I see that Lee Valley has a special on true oil, saying it's usually put on gun stocks.  Does anyone know if it would work as a pen finish?


----------



## Holz Mechaniker (Apr 9, 2013)

absolutely!  about 5 coats or more then buff it.


----------



## Katya (Apr 9, 2013)

Thanks, Drew!
Good to know.  Think I'll give it a try.  How long does it need to dry between coats?  Do you wipe it on, wipe off?
Catherine


----------



## dogcatcher (Apr 9, 2013)

On the first coat, let the Tru-Oil soak in real good, wet sand with your highest grit.  The wet sanding will help to fill in any pores.  The time frame between coats depends on temperature, humidity and how fresh the Tru-Oil is.  I usually wait at least 24 hours, we have low humidity and temps are either mild or HOT.  

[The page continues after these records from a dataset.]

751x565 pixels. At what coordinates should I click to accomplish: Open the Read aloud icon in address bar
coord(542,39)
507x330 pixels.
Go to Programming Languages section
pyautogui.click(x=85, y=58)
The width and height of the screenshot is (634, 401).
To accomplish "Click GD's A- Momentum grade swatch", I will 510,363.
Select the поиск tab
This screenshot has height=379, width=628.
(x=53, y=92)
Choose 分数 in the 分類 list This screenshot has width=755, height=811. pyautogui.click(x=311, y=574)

For a good set of instructions look up Frank Whiton gunstock finish.  There are a couple of them on the Internet, in my opinion are worth reading even if you do not use an oil finish.


----------



## Holz Mechaniker (Apr 9, 2013)

dogcatcher said:


> On the first coat, let the Tru-Oil soak in real good, wet sand with your highest grit.  The wet sanding will help to fill in any pores.  The time frame between coats depends on temperature, humidity and how fresh the Tru-Oil is.  I usually wait at least 24 hours, we have low humidity and temps are either mild or HOT.
> 
> For a good set of instructions look up *Frank Whiton gunstock* finish.  There are a couple of them on the Internet, in my opinion are worth reading even if you do not use an oil finish.



Bingo it is how I do it.


----------



## Katya (Apr 11, 2013)

Great- thanks.  Just ordered some, will see how it goes once I get my hands on it.


----------



## KenV (Apr 11, 2013)

Not to step into the hot end of the debate -- but there are a couple of down sides to Tru Oil.  

It is amber -- and will give an amber tint to woods.  As a gunstock finish on walnut and dark woods, it is very compatible.  Be aware of the color if you are working with light colored woods.  I like it with rosewoods and cocobolo -- and other dense oily woods. 

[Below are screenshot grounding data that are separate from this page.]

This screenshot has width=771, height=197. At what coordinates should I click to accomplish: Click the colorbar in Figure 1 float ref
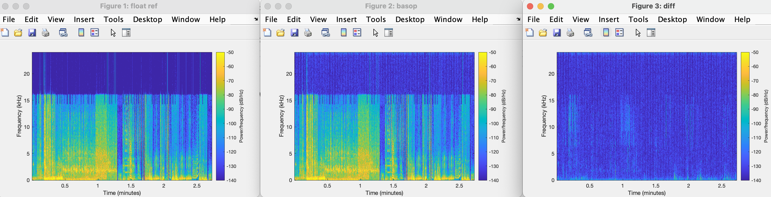point(220,116)
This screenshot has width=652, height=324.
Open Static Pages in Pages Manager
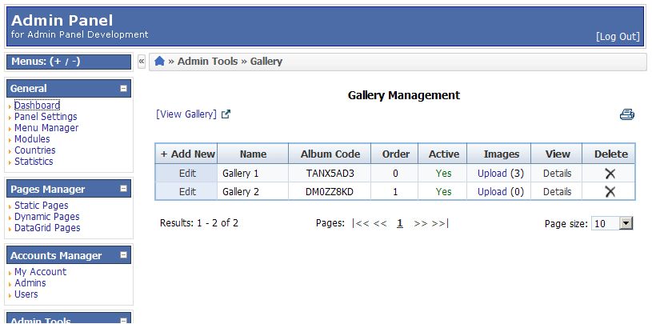pyautogui.click(x=41, y=206)
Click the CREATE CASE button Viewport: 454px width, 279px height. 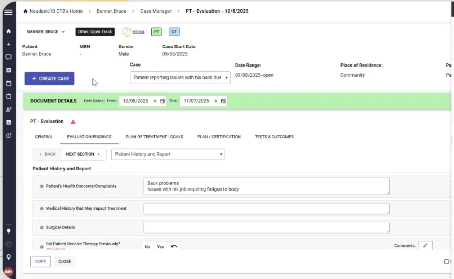[49, 79]
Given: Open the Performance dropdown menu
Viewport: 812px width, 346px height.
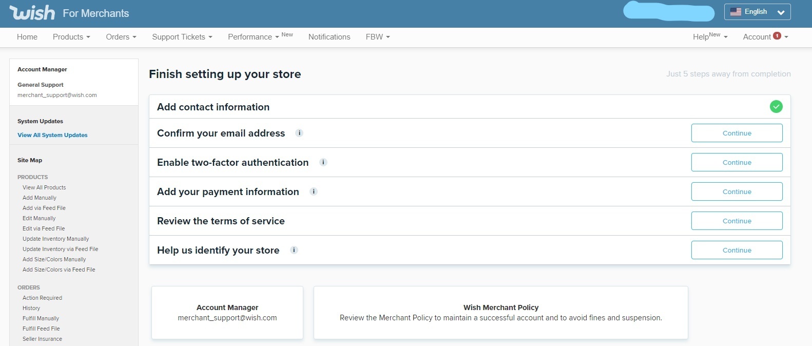Looking at the screenshot, I should tap(253, 37).
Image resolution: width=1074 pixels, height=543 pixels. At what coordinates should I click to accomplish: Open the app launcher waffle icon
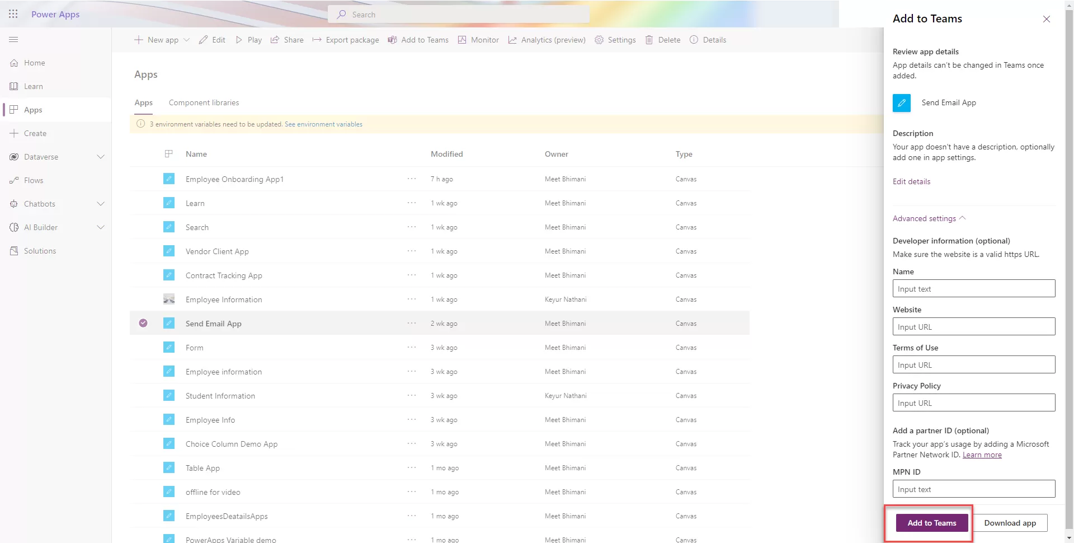(x=13, y=14)
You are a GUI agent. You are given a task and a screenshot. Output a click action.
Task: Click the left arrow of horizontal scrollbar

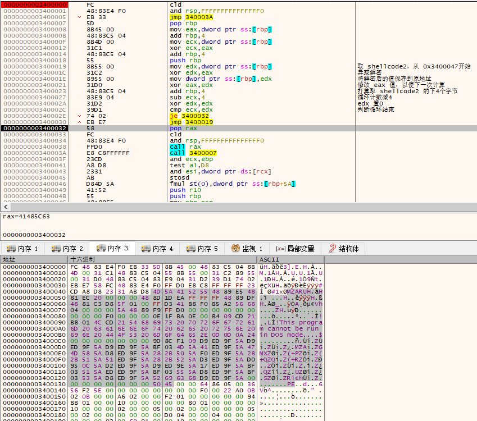(6, 207)
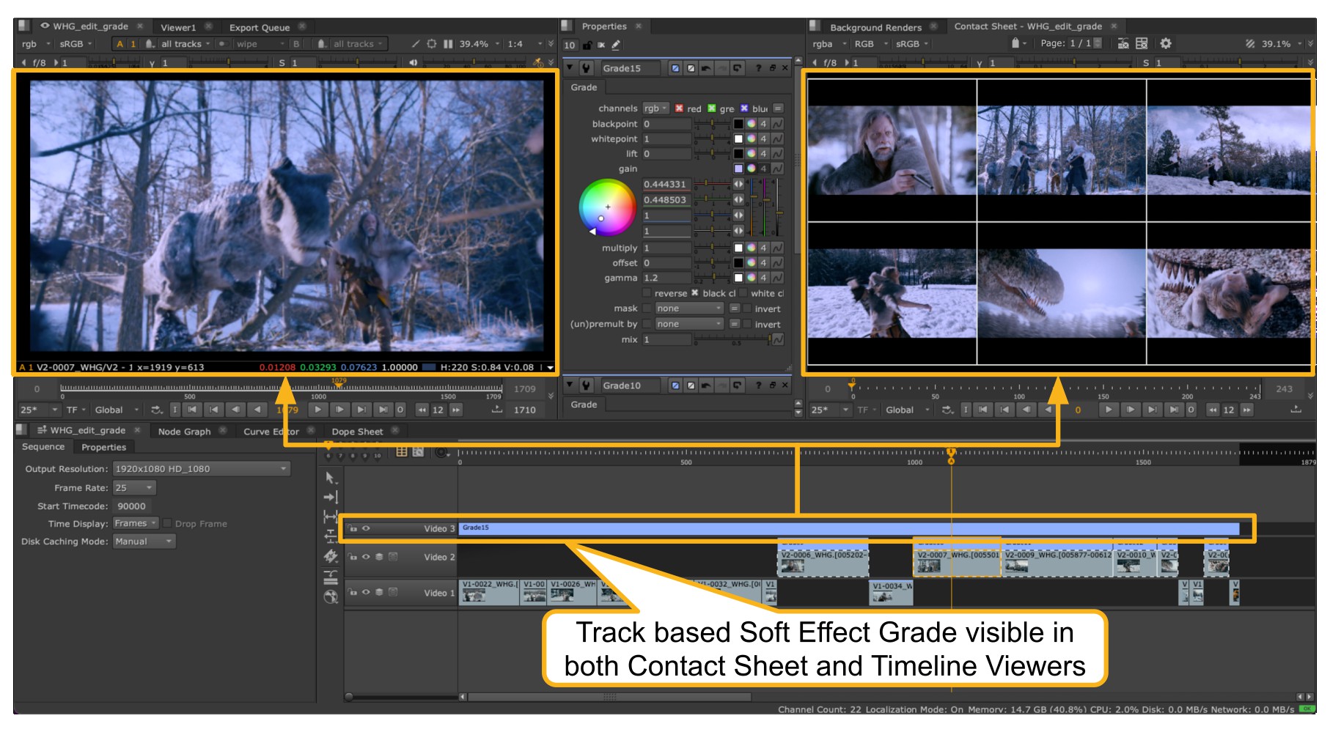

It is easy to repair and easy to damage.   Like all oil finishes, it is fairly soft compared to lacquer or a CA finish.    

I use it or one of the other "stand oil" finishes on turnings, and use it with CA instead of Boiled Linseed oil.    Good tool for the finish collection, but not the best for all situations.


----------



## ghostrider (Apr 11, 2013)

Tru-Oil is a linseed oil based product so take the standard precautions for working with BLO and it's cleanup. 

I used some for a straight razor I did in Bolivian Rosewood a few years back and probably built it up too much. I was able to hand rub a nice luster to it,  but that quickly went away once I started getting it wet while shaving. 

The others on here probably have more experience with it than I do, but that's my $.02

Love the smell of it.


----------



## Scruffy (Apr 11, 2013)

*Alternative*

Agree with Ken about amber colored oils (BLO, Tung,..).  When I want to pop the grain in some woods and not change to color I use Mineral Oil from the drug section. It seems thinner and may take a couple coats and that extends dry-wait time.  But it does pop the grain and you can use finishes over it.

I like True Oil as a finish.

Alan


----------



## Whaler (Apr 11, 2013)

The best oil I have found for using CA is Walnut oil from here Home
No fire danger.


----------